## DIRECTION A
Copy word for word the part of the records that opens with the line containing "You are a computer-use" and closes with the line containing "tap(1152, 297)". Leave the pictures out.

## DOCUMENT EXCERPT

Read the instructions.

If you are using the schema= then you must also specify the number of columns because the number of columns is never parsed from the provided SQL statement.

(9.1) By Heribert (derhexer) on 2022-02-07 05:39:16 edited from 9.0 in reply to 8 [link] [source]

You are right. I didn`t read that. But in this case (missing column count when using a schema) it would be nice, if vcv results with an appropriate error message and did not count fields.

(10.1) By Keith Medcalf (kmedcalf) on 2022-02-07 06:54:00 edited from 10.0 in reply to 9.1 [link] [source]

Actually, it should count the number of fields in the first line (which will be the header line if headers=1) or the first skipped row (if headers is left at 0 and skip is greater than the default of 0).

The fix to make it work like it was supposed to work (it is a fencepost error, of a sort) -- Thank-you, this is the only path that has this error.

Index: ext/private/vsv.c
==================================================================
--- ext/private/vsv.c
+++ ext/private/vsv.c
@@ -1168,10 +1168,11 @@
             goto vsvtab_connect_oom;
         }
     }
     else if (nCol<0)
     {
+        nCol = 0;
         do
         {
             vsv_read_one_field(&sRdr);
             nCol++;
         }

Edited to add a thanks and the error has been fixed.

(11.1) By Mark Lawrence (mark) on 2022-08-18 09:37:46 edited from 11.0 in reply to 1 [link] [source]

I would like to repeat (or +1) the request for this feature to be added to the SQLite CLI. The workarounds proposed involve quite some effort.

## RECORDS FOR THE EXERCISE
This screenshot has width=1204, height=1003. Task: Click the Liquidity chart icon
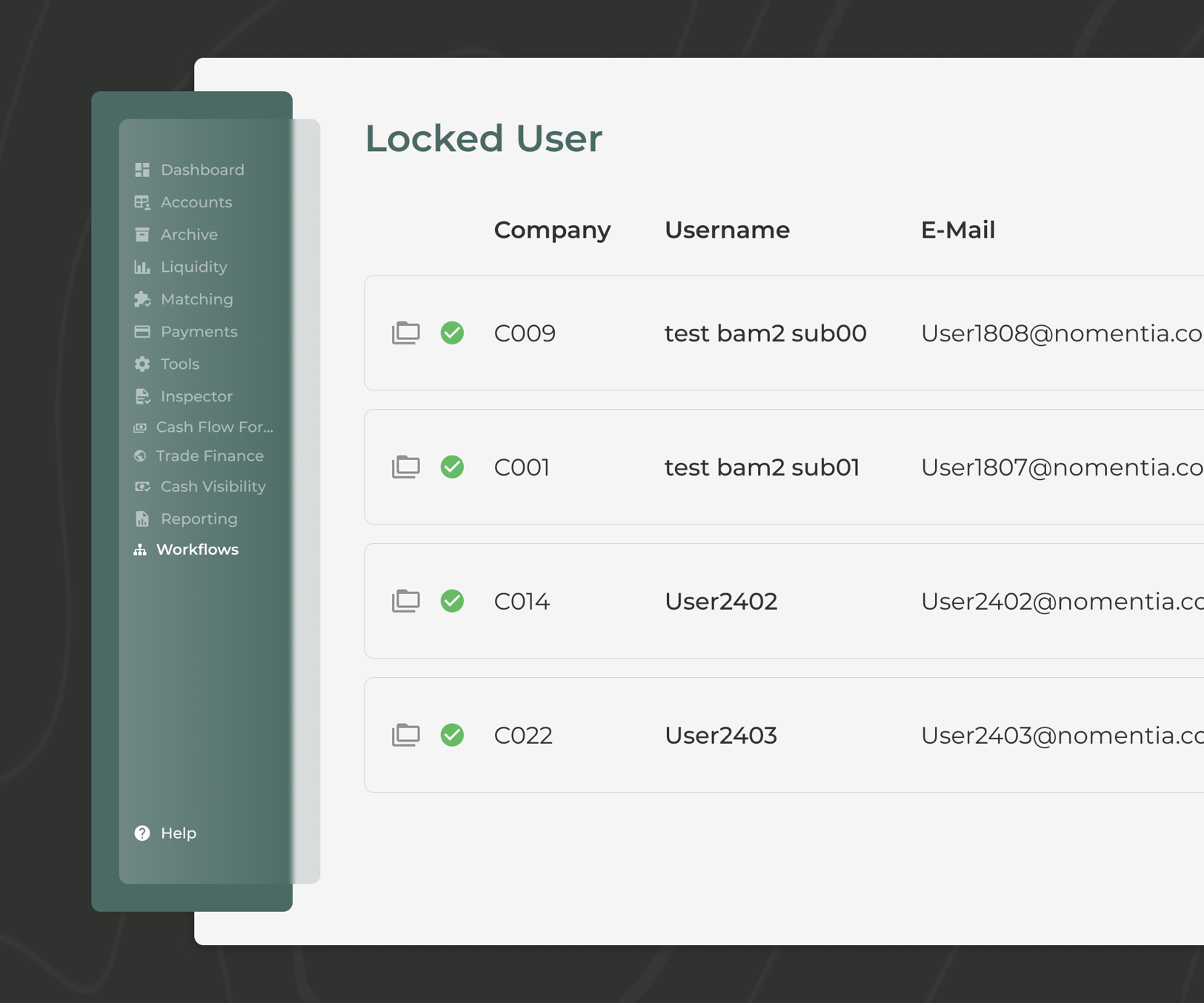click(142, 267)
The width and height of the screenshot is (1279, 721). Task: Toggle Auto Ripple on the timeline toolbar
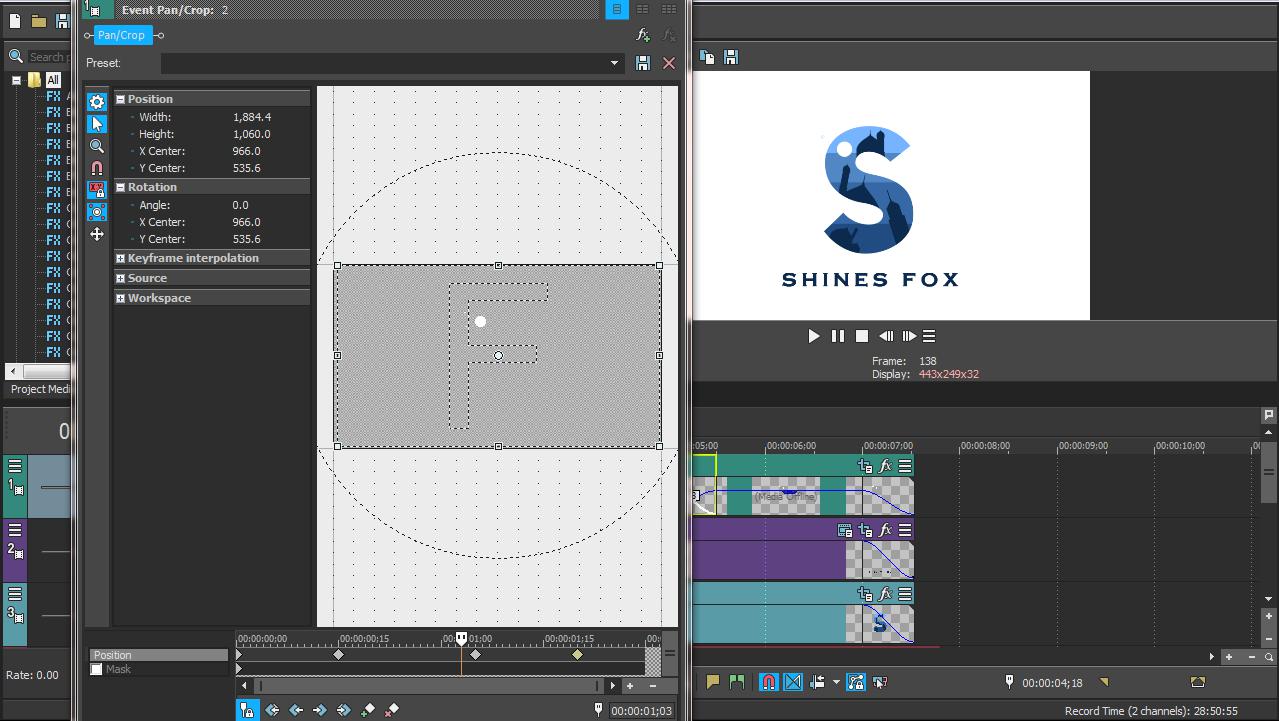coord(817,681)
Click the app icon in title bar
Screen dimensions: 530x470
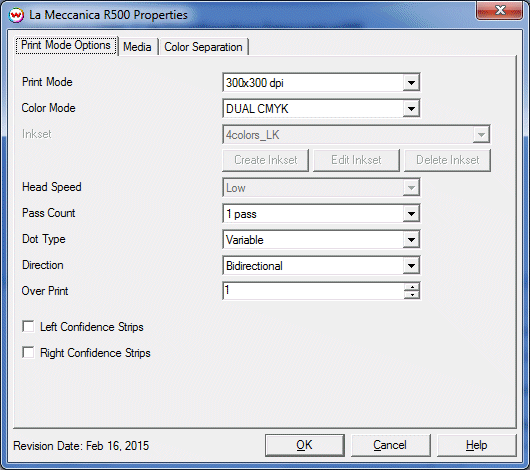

---

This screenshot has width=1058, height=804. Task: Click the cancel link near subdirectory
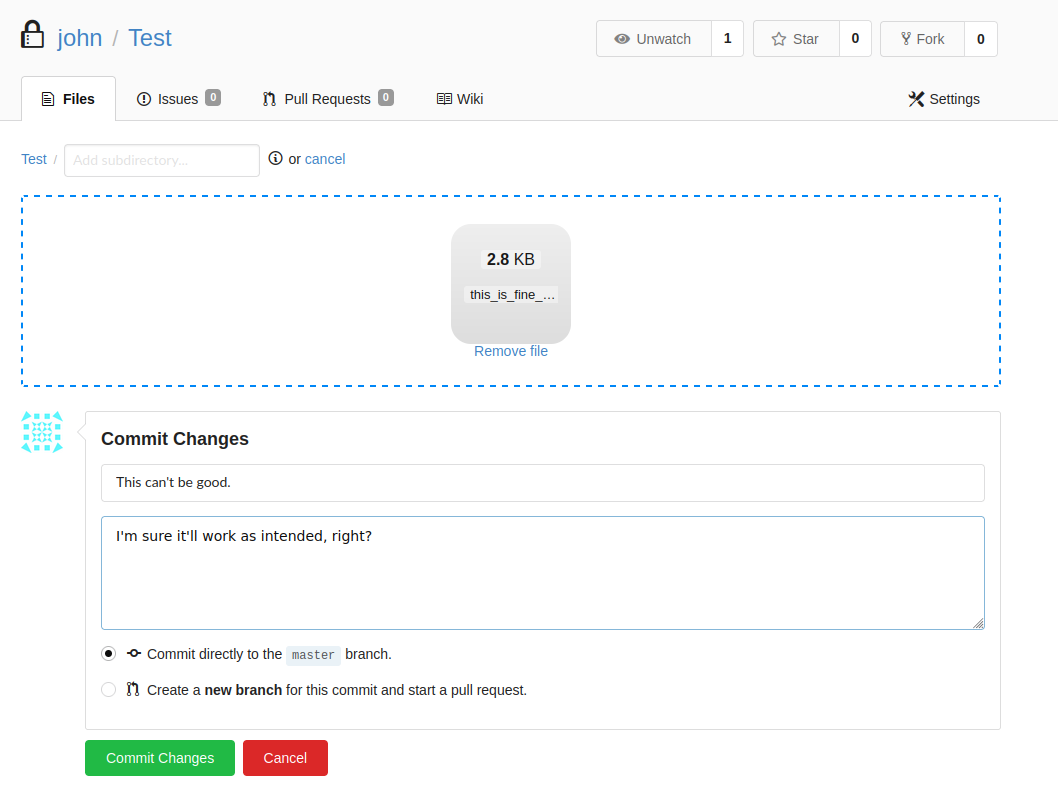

--

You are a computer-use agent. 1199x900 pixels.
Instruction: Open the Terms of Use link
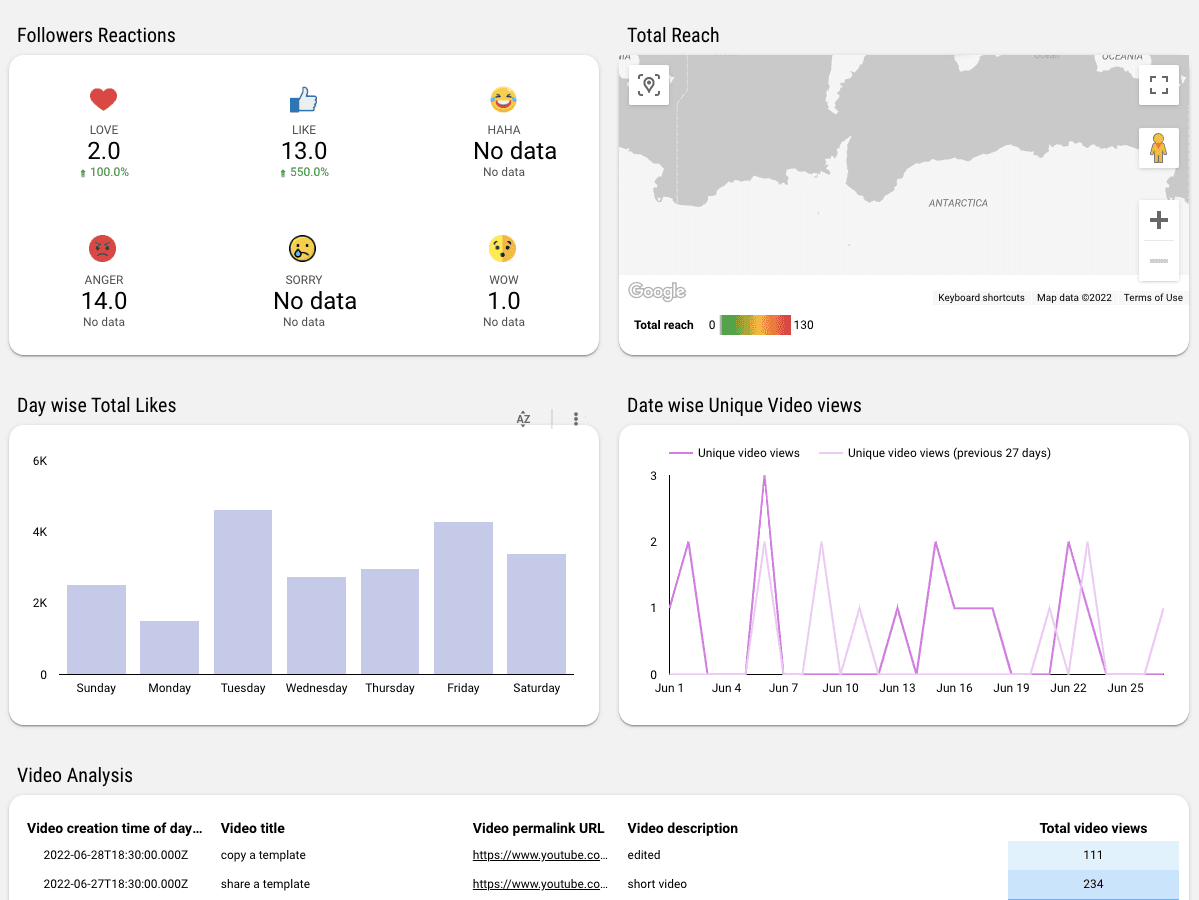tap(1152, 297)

## DIRECTION B
Answer these questions on the forum thread about the vsv extension, one per line:
(i) What else must be specified when schema= is used?
(ii) How does Keith Medcalf describe the kind of error the fix addresses?
(iii) Which file does the patch change?

## WORKED SOLUTION A
You are a computer-use agent. 1199x900 pixels.
Instruction: Open the Terms of Use link
tap(1152, 297)

## WORKED SOLUTION B
(i) The number of columns.
(ii) As a fencepost error, of a sort.
(iii) ext/private/vsv.c